## Soal 1
Salin bagian berita tentang rencana kantor wilayah kehutanan di setiap provinsi, mulai dari "BERITABUANA.CO, JAKARTA –" sampai "pusat dan daerah.", kedua bagian itu ikut disalin.

## Kutipan Dokumen
--------------------

BERITABUANA.CO, JAKARTA – Pernyataan Menteri Kehutanan (Menhut) Raja Juli Antoni yang akan membentuk kantor wilayah (Kanwil) kehutanan di setiap provinsi, menuai sorotan.
Ketua Umum Ikatan Alumni Sekolah Kehutanan Menengah Atas (IKA SKMA), Dr. Irwan, misalnya. Dirinya berpandangan bahwa wacana tersebut memunculkan tanda tanya besar terkait pemahaman tata kelola kehutanan nasional.
Bahkan, Irwan mempertanyakan, apakah pernyataan tersebut lahir dari pemahaman menyeluruh Menteri Kehutanan terhadap tugas, fungsi, serta Norma, Standar, Prosedur, dan Kriteria (NSPK) seluruh unit kerja di lingkungan Kementerian Kehutanan. Termasuk, sambungnya, dalam pembagian kewenangan antara pemerintah pusat dan daerah.
“Yang menjadi pertanyaan, apakah menteri kehutanan sebagai panglima tertinggi pengelolaan hutan dan kehutanan memahami secara utuh kewenangan dan fungsi unit kerja kementeriannya, serta relasi kewenangan dengan daerah?” kata Irwan dalam keterangannya, Senin (22/12/2025).
Ia menduga pernyataan tersebut bisa jadi muncul akibat informasi yang diterima tidak utuh, disertai nuansa kepanikan dan pengambilan keputusan yang terburu-buru. Menurutnya, pembentukan unit kerja baru bukanlah jawaban atas persoalan mendasar yang saat ini dihadapi sektor kehutanan, khususnya di wilayah Sumatra.
“Apa yang terucap oleh menteri kehutanan saya nilai sebagai pernyataan yang tergesa-gesa. Ini bukan jawaban terhadap akar persoalan dan dampak yang sedang terjadi saat ini,” tegasnya.
Irwan pun mengingatkan, pembentukan kantor wilayah Kehutanan yang setara dengan eselon IIa memerlukan kajian mendalam. Sebab, lanjutnya, hal tersebut mencakup kejelasan tujuan, tugas pokok, dan fungsi, serta konsekuensi penambahan anggaran negara yang tidak kecil.

--------------------

## Soal 2
Tulis ulang seluruh daftar di bawah dengan mengganti "upgrade wizard" menjadi "setup wizard" tanpa mengubah bagian lain. Gambarnya tidak perlu dimasukkan ke dalam jawaban.

(Daftar untuk mencari item yang ditampilkan)
--------------------

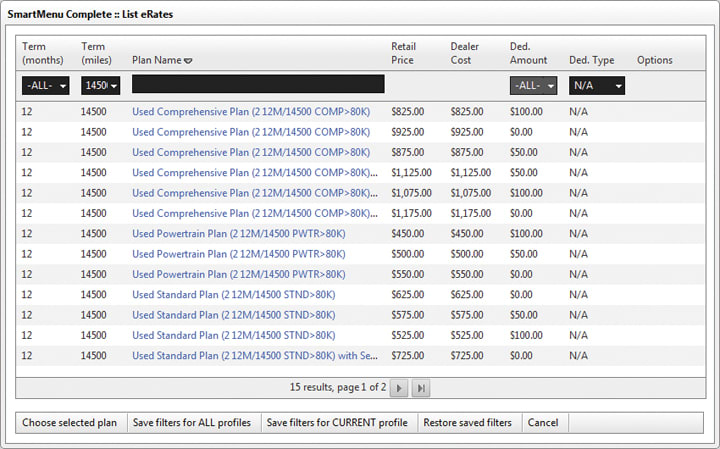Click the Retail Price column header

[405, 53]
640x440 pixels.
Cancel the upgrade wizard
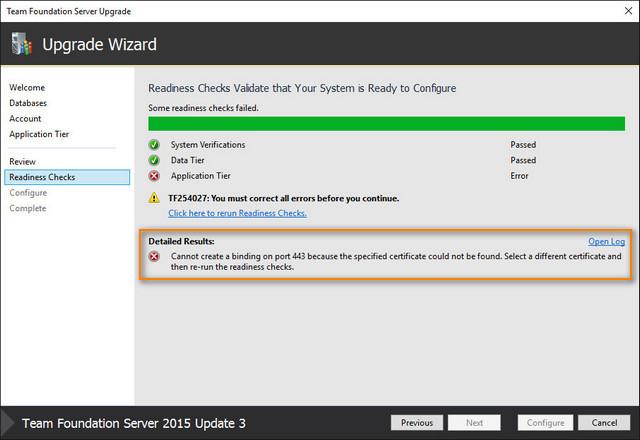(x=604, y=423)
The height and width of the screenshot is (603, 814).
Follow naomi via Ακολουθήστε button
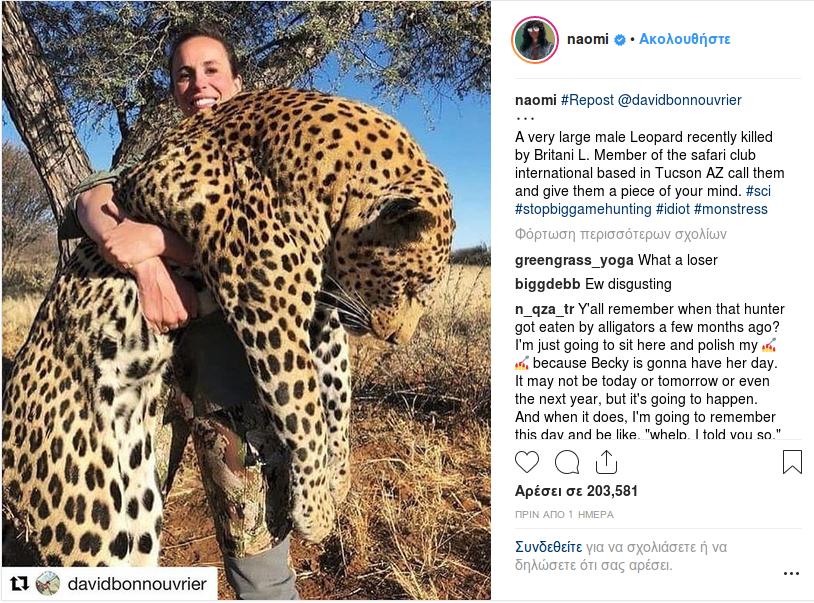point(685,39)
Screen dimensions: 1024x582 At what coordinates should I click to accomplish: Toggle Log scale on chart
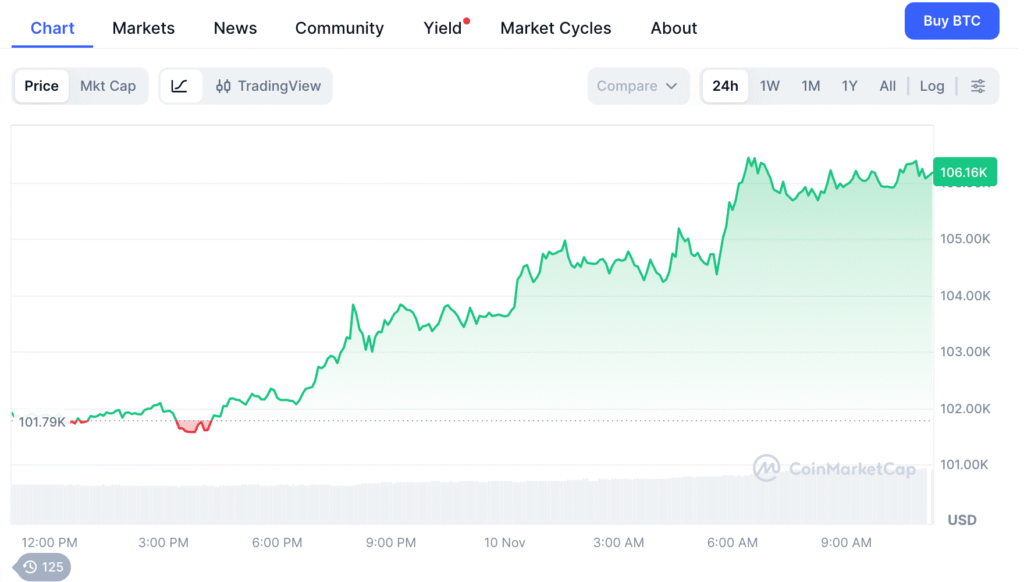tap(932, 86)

--------------------

## Jawaban Tertulis 1
BERITABUANA.CO, JAKARTA – Pernyataan Menteri Kehutanan (Menhut) Raja Juli Antoni yang akan membentuk kantor wilayah (Kanwil) kehutanan di setiap provinsi, menuai sorotan.
Ketua Umum Ikatan Alumni Sekolah Kehutanan Menengah Atas (IKA SKMA), Dr. Irwan, misalnya. Dirinya berpandangan bahwa wacana tersebut memunculkan tanda tanya besar terkait pemahaman tata kelola kehutanan nasional.
Bahkan, Irwan mempertanyakan, apakah pernyataan tersebut lahir dari pemahaman menyeluruh Menteri Kehutanan terhadap tugas, fungsi, serta Norma, Standar, Prosedur, dan Kriteria (NSPK) seluruh unit kerja di lingkungan Kementerian Kehutanan. Termasuk, sambungnya, dalam pembagian kewenangan antara pemerintah pusat dan daerah.

## Jawaban Tertulis 2
Click the Retail Price column header

[405, 53]
640x440 pixels.
Cancel the setup wizard
(x=604, y=423)
The height and width of the screenshot is (603, 814).
Follow naomi via Ακολουθήστε button
point(685,39)
Screen dimensions: 1024x582 At what coordinates should I click to accomplish: Toggle Log scale on chart
tap(932, 86)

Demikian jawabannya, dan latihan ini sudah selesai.